(Text block)
──────────────────────────────

Depends how old you are and when you are likely to need the money.

If you are in your 30s/40s then the whole point of investing in shares is that you are willing to put up with some volatility and risk/

Try googling PYAD Stephen Bland. He advocates a 'value' investment strategy rather than capital growth - but this does require some work.

Price/Yield/Assets/Debt?

Some of what he writes makes sense. But his so-called value portfolio is a sick joke. And over its three years of life it's substantially underperformed all the FTSE indexes.

In my opinion capital growth plays are the most similar to 'gambling' in terms of share investment investment.

Not if there are good reasons to expect substantial growth. The best place to look for growth shares is in lines of business with which you are the most familiar, as it's there you're most likely to have insights that the market has yet to factor in to a share price.

If you are happy for a 5-10 year lock away of your money investing in high dividend payers in an ISA is, in my view a strategy as good as any in terms of wealth protection.

Up to a point. But bear in mind that that strategy would've had your portfolio very heavily into financials, and especially banks, in the run-up to 2008. Lloyds was my highest-yielding share right up to when it swallowed the poisonous HBOS, since when it's never paid a dividend.

Oh, and high yield is not the same as value investing. Bland's value portfolio includes zero-yield RBS, because he thinks (rightly or wrongly, time will tell) it's undervalued and will improve.

Companies like Glaxo, Vodaphone, Diageo, British American Tobacco, Aviva, Shell, all pay large dividends. None of them are likely to die in the next ten years. In fact if you reinvest the divis they will pay you back your investment, possibly with capital appreciation (the bonus, not the aim) in 12 years (assuming 6% divis) .

Any of those companies could hit a disaster that would knock its share price and dividend on the head. A couple of years ago you'd've tossed a coin between Shell and BP, then one of those had a disaster. Aviva is vulnerable to any further Euro trouble. Glaxo could suffer a big hit if a medicine goes wrong. Etcetera.

──────────────────────────────

(Provided records)

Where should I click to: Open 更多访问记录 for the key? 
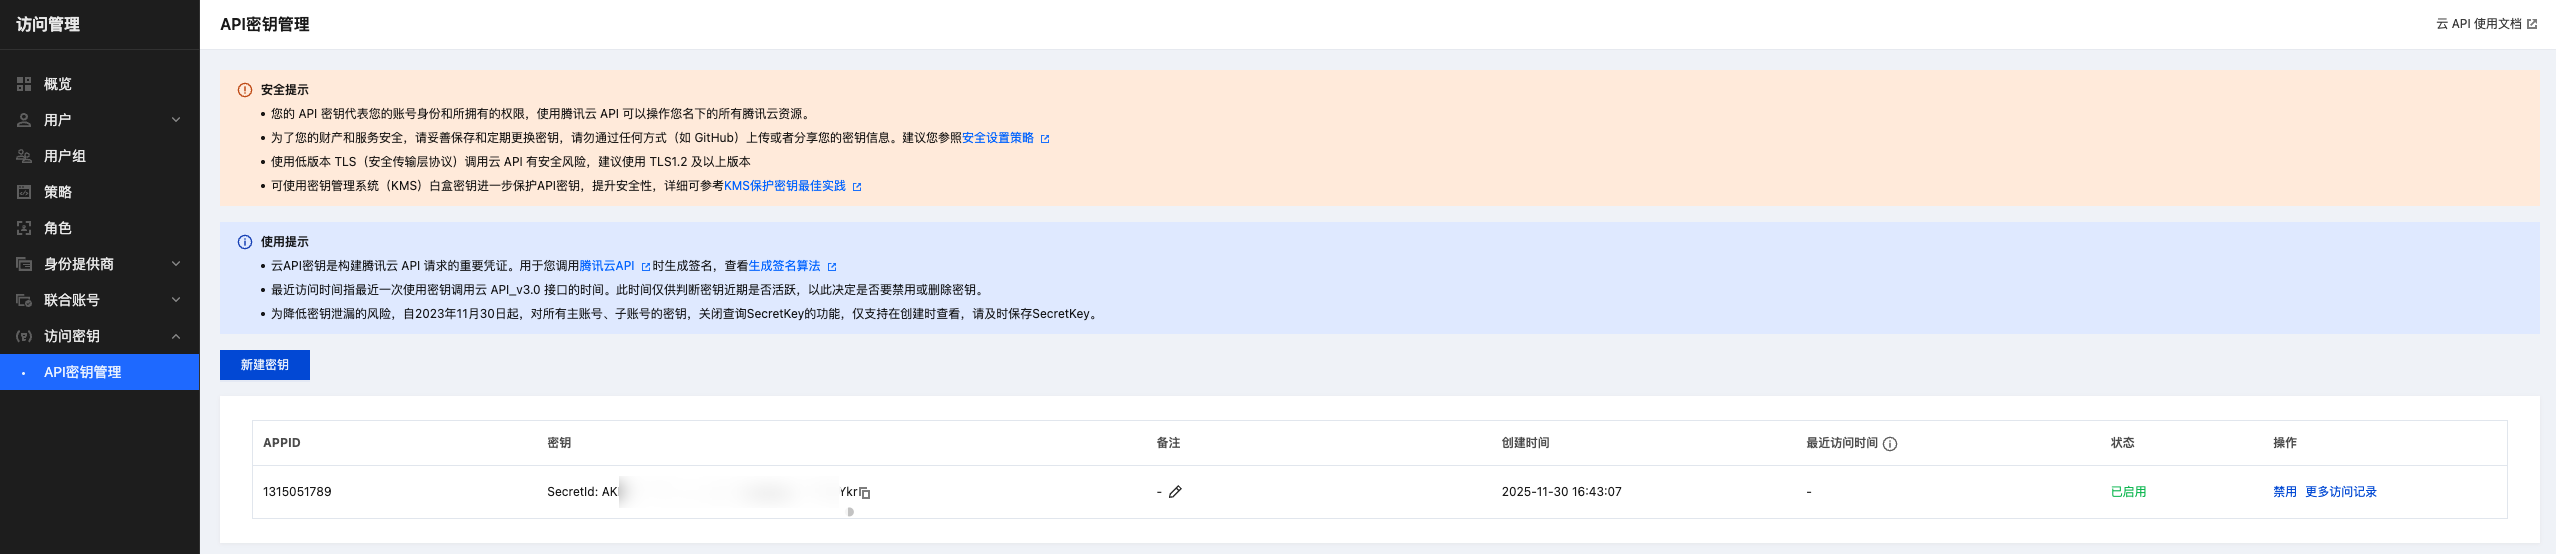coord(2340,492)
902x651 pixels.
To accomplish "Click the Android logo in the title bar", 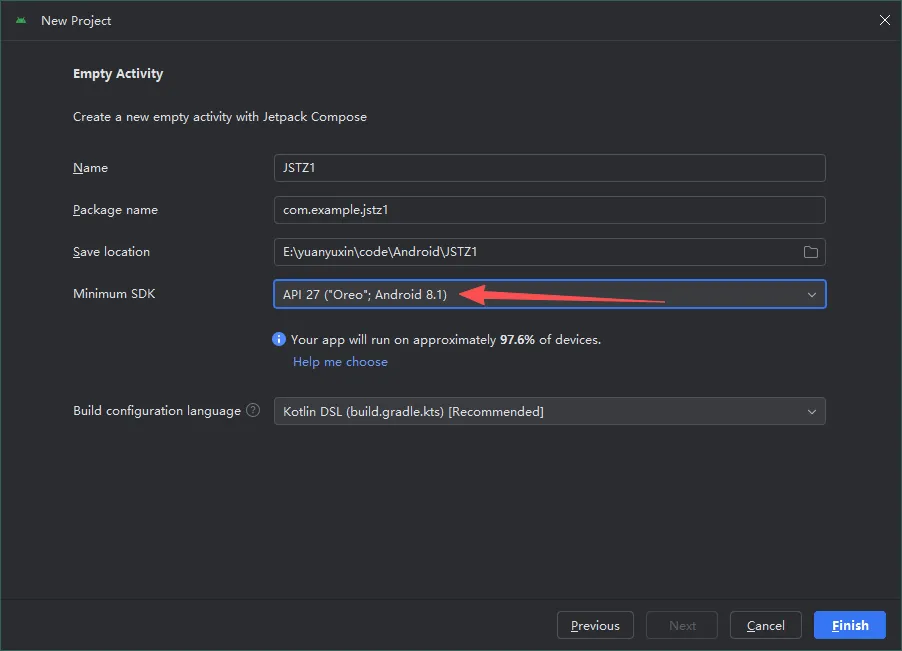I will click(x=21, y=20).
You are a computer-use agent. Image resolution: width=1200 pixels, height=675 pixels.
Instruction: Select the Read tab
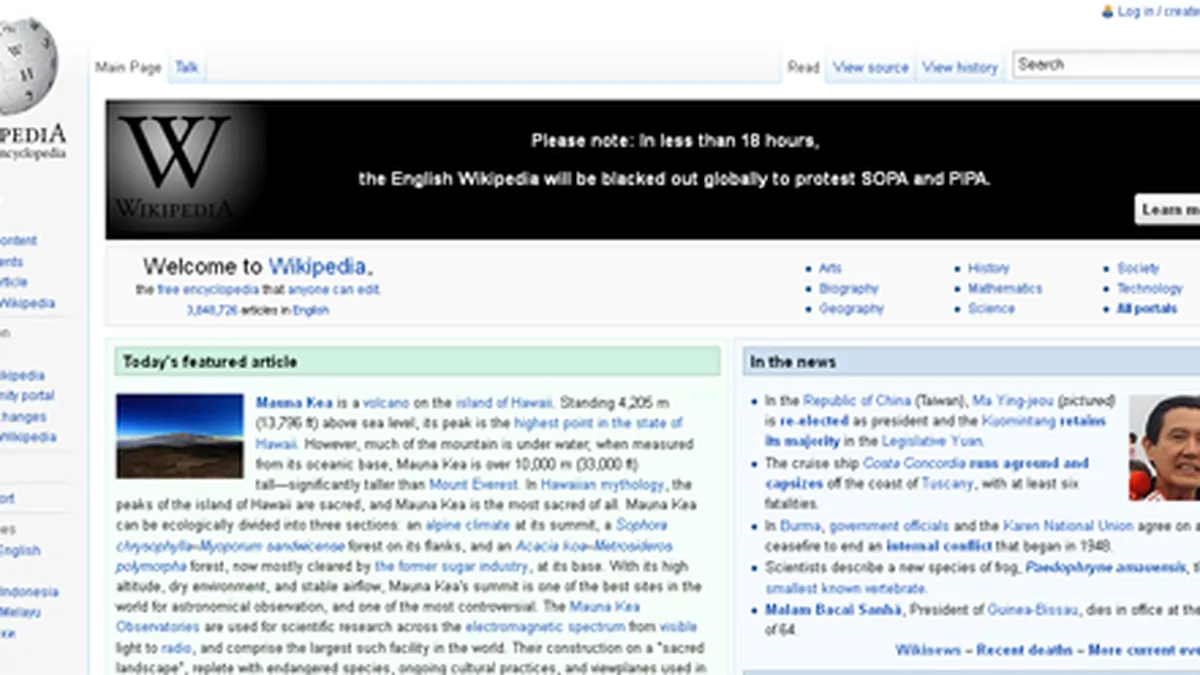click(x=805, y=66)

──────────────────────────────

(What is required)
Return the full passage on investing in shares, word for word.

(Solution)
Depends how old you are and when you are likely to need the money.

If you are in your 30s/40s then the whole point of investing in shares is that you are willing to put up with some volatility and risk/

Try googling PYAD Stephen Bland. He advocates a 'value' investment strategy rather than capital growth - but this does require some work.

Price/Yield/Assets/Debt?

Some of what he writes makes sense. But his so-called value portfolio is a sick joke. And over its three years of life it's substantially underperformed all the FTSE indexes.

In my opinion capital growth plays are the most similar to 'gambling' in terms of share investment investment.

Not if there are good reasons to expect substantial growth. The best place to look for growth shares is in lines of business with which you are the most familiar, as it's there you're most likely to have insights that the market has yet to factor in to a share price.

If you are happy for a 5-10 year lock away of your money investing in high dividend payers in an ISA is, in my view a strategy as good as any in terms of wealth protection.

Up to a point. But bear in mind that that strategy would've had your portfolio very heavily into financials, and especially banks, in the run-up to 2008. Lloyds was my highest-yielding share right up to when it swallowed the poisonous HBOS, since when it's never paid a dividend.

Oh, and high yield is not the same as value investing. Bland's value portfolio includes zero-yield RBS, because he thinks (rightly or wrongly, time will tell) it's undervalued and will improve.

Companies like Glaxo, Vodaphone, Diageo, British American Tobacco, Aviva, Shell, all pay large dividends. None of them are likely to die in the next ten years. In fact if you reinvest the divis they will pay you back your investment, possibly with capital appreciation (the bonus, not the aim) in 12 years (assuming 6% divis) .

Any of those companies could hit a disaster that would knock its share price and dividend on the head. A couple of years ago you'd've tossed a coin between Shell and BP, then one of those had a disaster. Aviva is vulnerable to any further Euro trouble. Glaxo could suffer a big hit if a medicine goes wrong. Etcetera.